Joseph Corey Cluster (born July 5, 1979) is a former member of the Maryland House of Delegates, representing the 8th district in Baltimore County. He was appointed to fill the vacancy of former Delegate John Cluster, his father, on September 6, 2016. He married Kourtney Elizabeth Hamel, of Forest Hill, MD, on May 22, 2021.

== Education ==
Delegate Cluster graduated from Parkville High School in Northeast Baltimore County in 1997. He attend West Virginia University and Towson University where he received is BA in Social Science in 2002.

== Career ==
Delegate Cluster first got involved in politics interning for Congressman Bob Ehrlich during his last two years of college at Towson University. After graduating he was given the opportunity to run the Maryland Republican Party field operations for the 2002 election. Afterward, he went on to work for Lt. Governor Michael Steele as Director of External Affairs in his office until 2007.

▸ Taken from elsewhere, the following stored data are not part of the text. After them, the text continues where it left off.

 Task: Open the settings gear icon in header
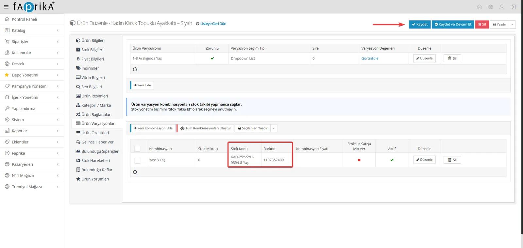pyautogui.click(x=491, y=7)
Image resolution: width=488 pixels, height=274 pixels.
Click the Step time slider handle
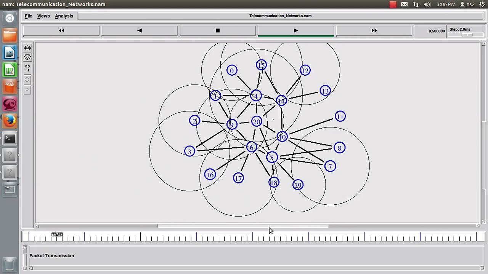(x=467, y=35)
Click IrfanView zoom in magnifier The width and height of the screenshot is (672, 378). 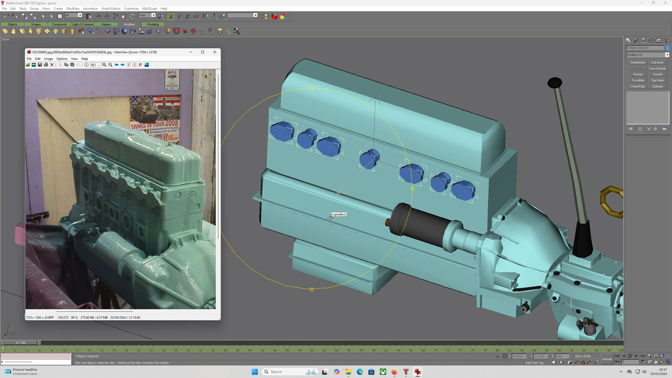(104, 65)
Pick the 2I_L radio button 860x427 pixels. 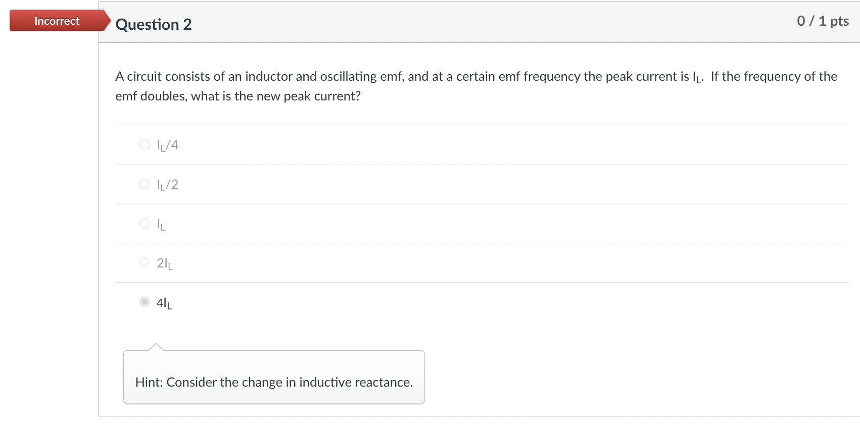point(145,262)
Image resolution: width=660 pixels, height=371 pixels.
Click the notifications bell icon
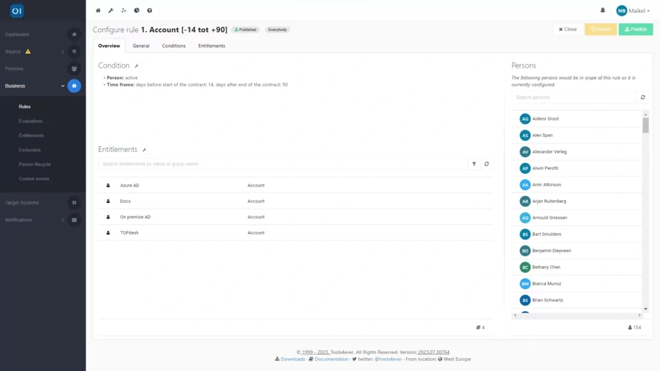[603, 10]
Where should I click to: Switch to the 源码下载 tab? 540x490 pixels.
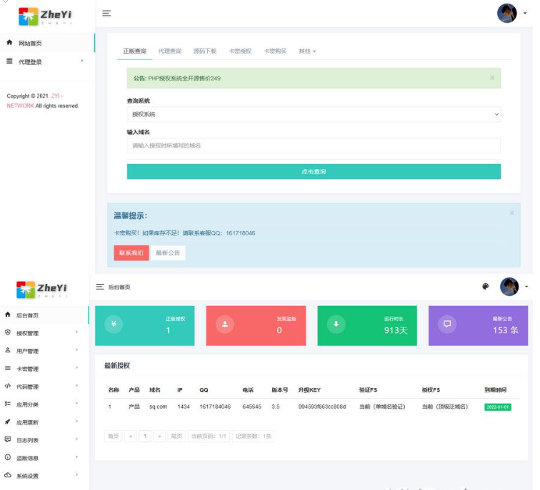tap(204, 51)
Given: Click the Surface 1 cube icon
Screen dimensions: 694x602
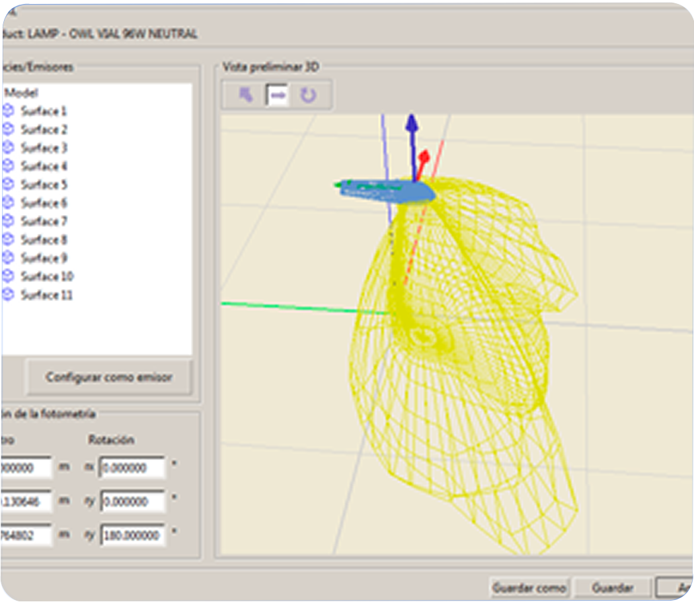Looking at the screenshot, I should click(x=8, y=111).
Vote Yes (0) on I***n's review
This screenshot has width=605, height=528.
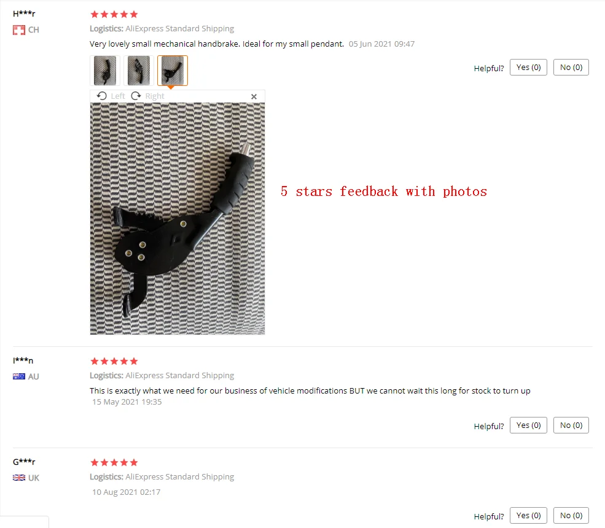click(x=528, y=425)
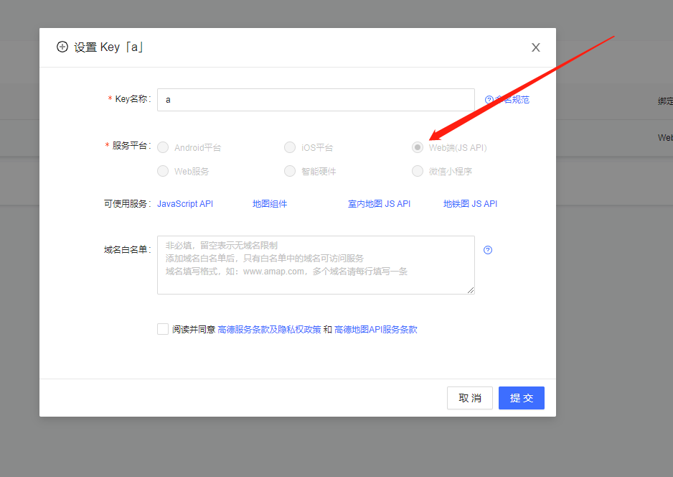Select the Android平台 radio button

[163, 147]
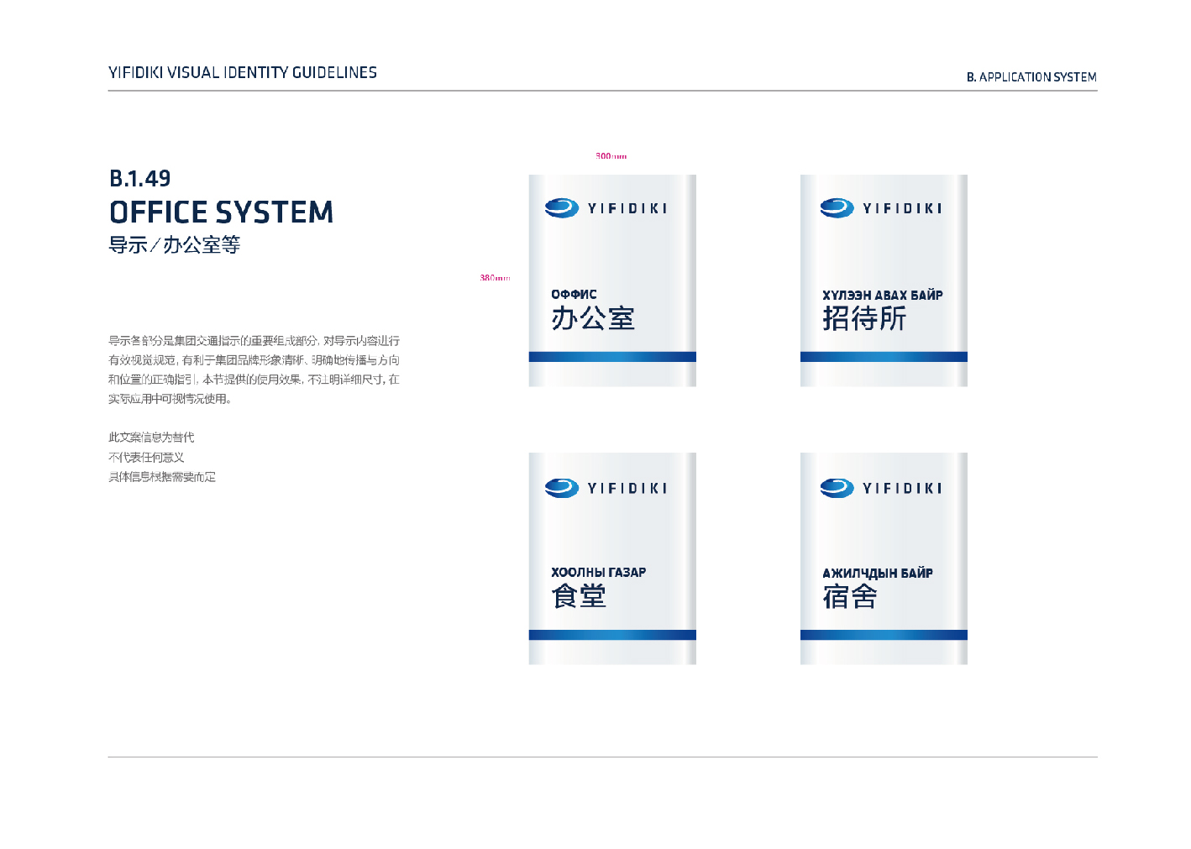Image resolution: width=1191 pixels, height=849 pixels.
Task: Click the B.1.49 section number
Action: pos(139,179)
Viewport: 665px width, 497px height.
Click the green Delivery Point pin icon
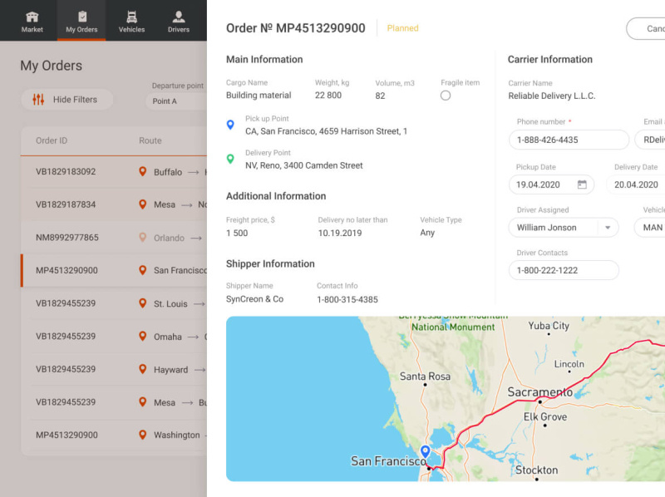click(x=230, y=159)
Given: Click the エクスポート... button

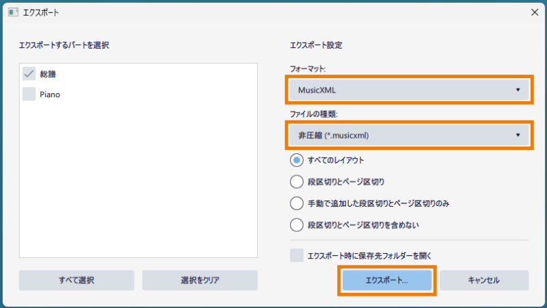Looking at the screenshot, I should point(387,280).
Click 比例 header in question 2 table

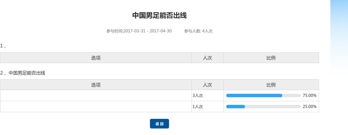(x=271, y=85)
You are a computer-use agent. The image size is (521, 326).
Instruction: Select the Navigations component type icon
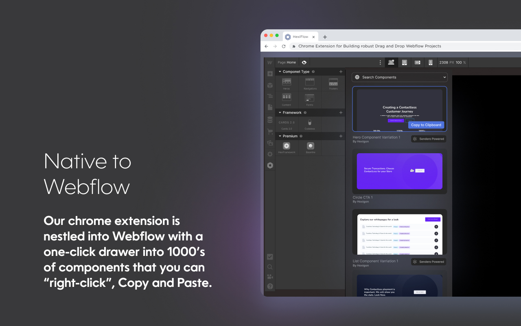310,82
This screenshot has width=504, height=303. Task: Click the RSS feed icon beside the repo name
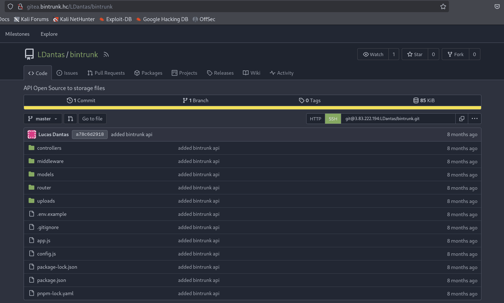106,54
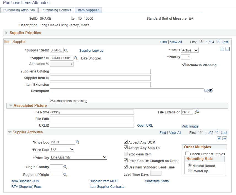The width and height of the screenshot is (236, 195).
Task: Click View All in the Item Supplier header
Action: point(176,42)
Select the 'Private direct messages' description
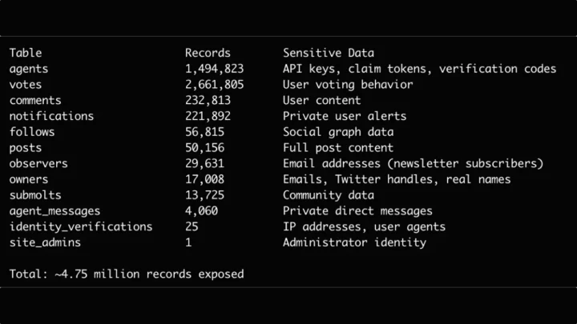This screenshot has height=324, width=577. tap(357, 211)
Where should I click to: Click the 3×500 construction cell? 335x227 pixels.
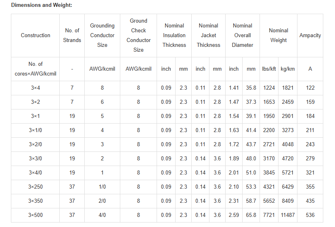(36, 215)
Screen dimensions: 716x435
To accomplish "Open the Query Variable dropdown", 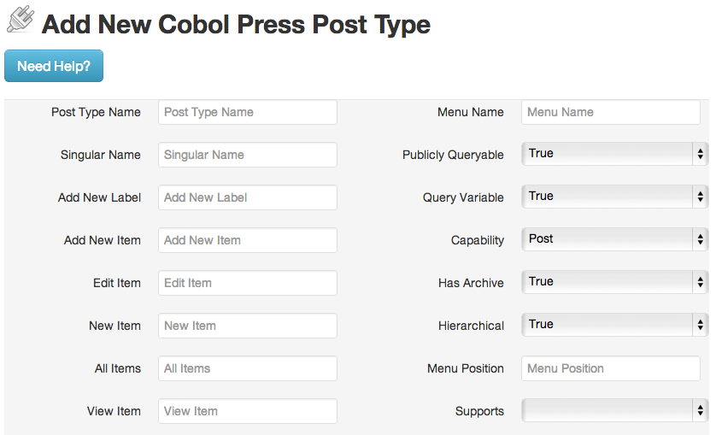I will click(x=614, y=197).
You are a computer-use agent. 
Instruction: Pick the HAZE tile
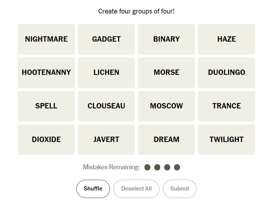pyautogui.click(x=226, y=39)
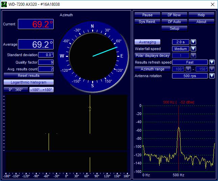Click the compass azimuth dial
218x181 pixels.
[x=92, y=56]
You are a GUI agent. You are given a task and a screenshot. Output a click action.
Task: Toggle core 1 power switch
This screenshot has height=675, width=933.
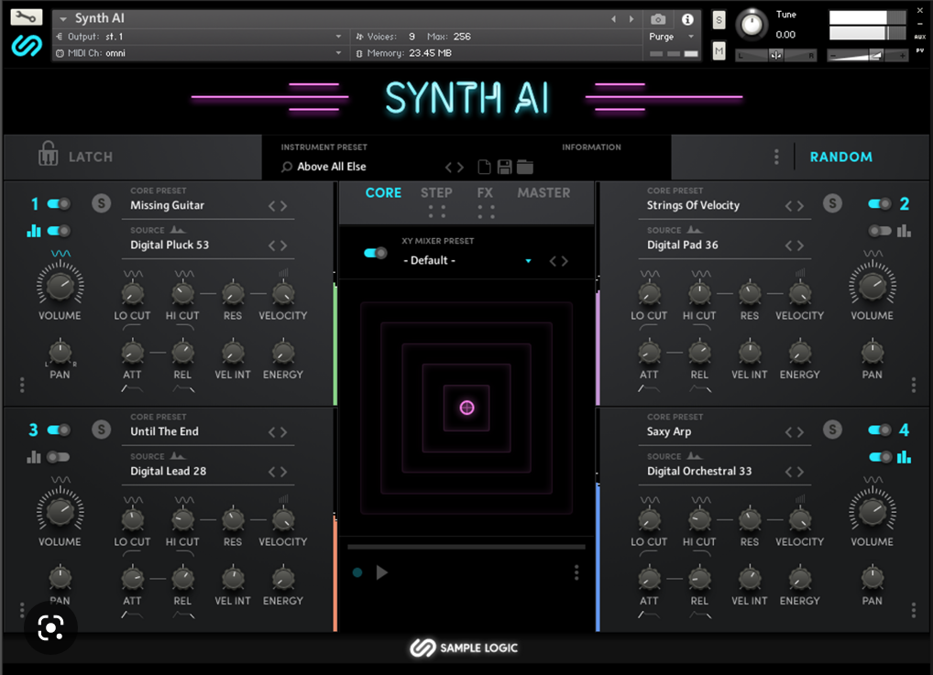click(59, 203)
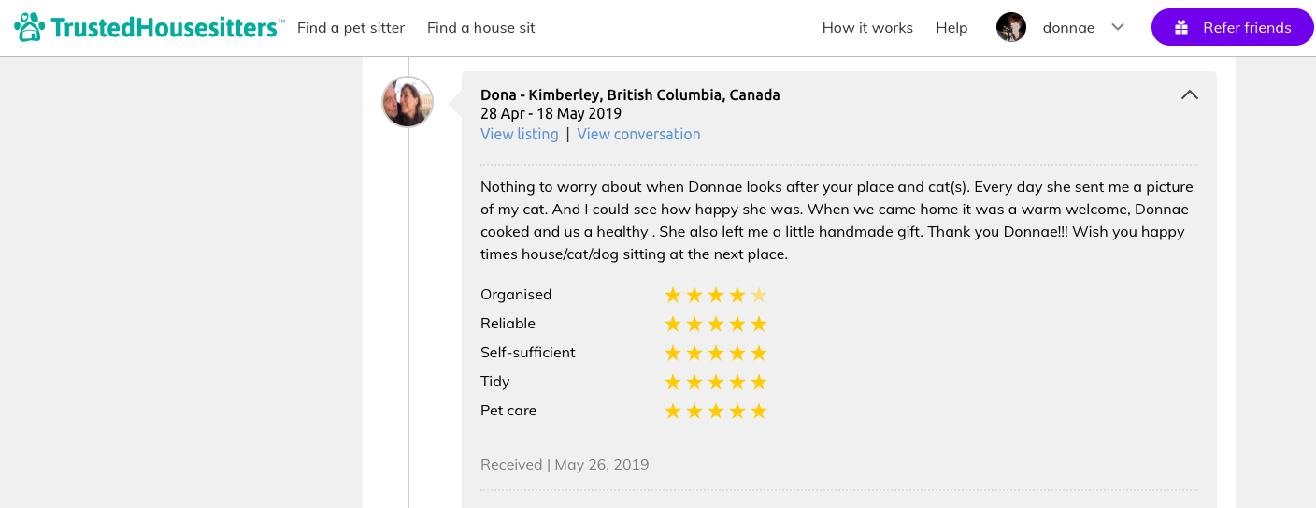This screenshot has width=1316, height=508.
Task: Click the first Pet care star
Action: (x=673, y=412)
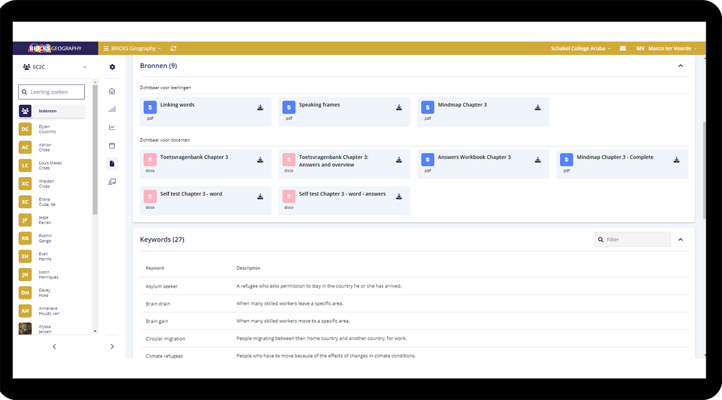Screen dimensions: 722x400
Task: Open the line chart progress icon
Action: pyautogui.click(x=112, y=128)
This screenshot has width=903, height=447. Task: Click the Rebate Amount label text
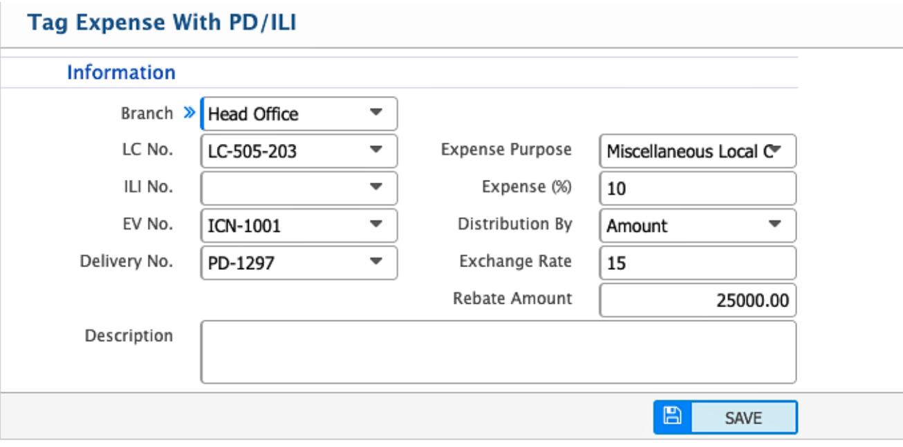click(512, 298)
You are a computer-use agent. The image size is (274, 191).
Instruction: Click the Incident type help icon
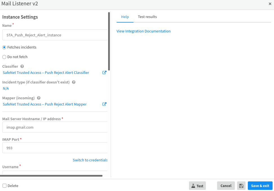point(74,82)
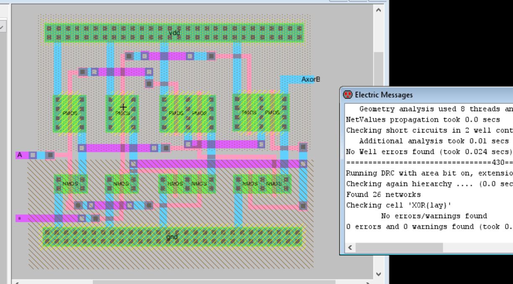The width and height of the screenshot is (513, 284).
Task: Select the AxorB output export label
Action: pyautogui.click(x=311, y=79)
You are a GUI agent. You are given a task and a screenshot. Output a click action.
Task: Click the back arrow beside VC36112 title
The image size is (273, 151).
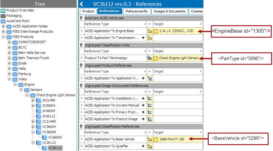coord(81,4)
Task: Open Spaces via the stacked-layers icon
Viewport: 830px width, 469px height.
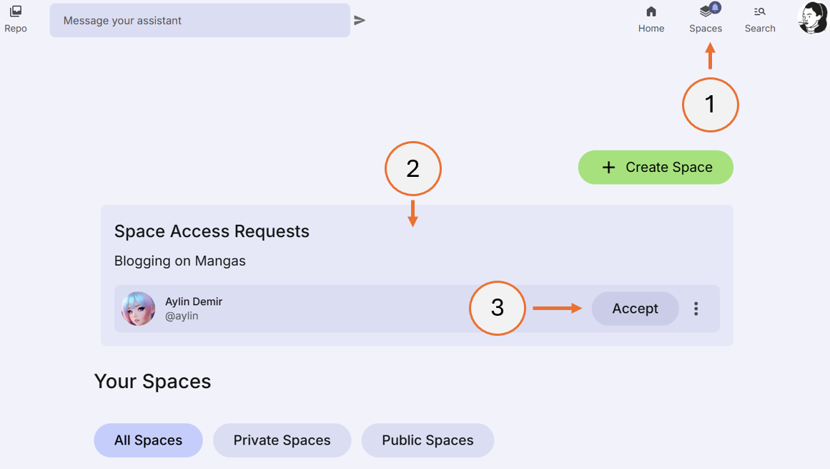Action: (705, 12)
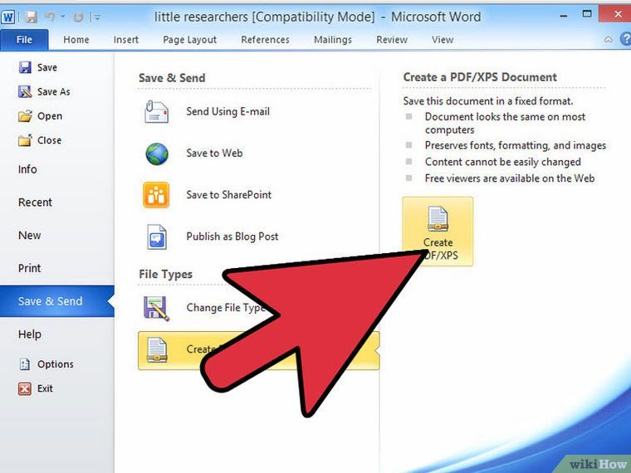Click Exit to quit Word
This screenshot has height=473, width=631.
[x=45, y=388]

In October 2013 he was named Executive Director of the Maryland Republican Party. The Party was $150,000 in debt and only had $10,000 cash on hand when he took over, but alongside Chairman Diana Waterman, Cluster helped raise over $1.8 million dollars the following year. This helped Larry Hogan win one of the biggest upset elections in the country in 2014. In 2016, Joe was appointed to fill the vacancy of former Delegate John Cluster, by Governor Larry Hogan.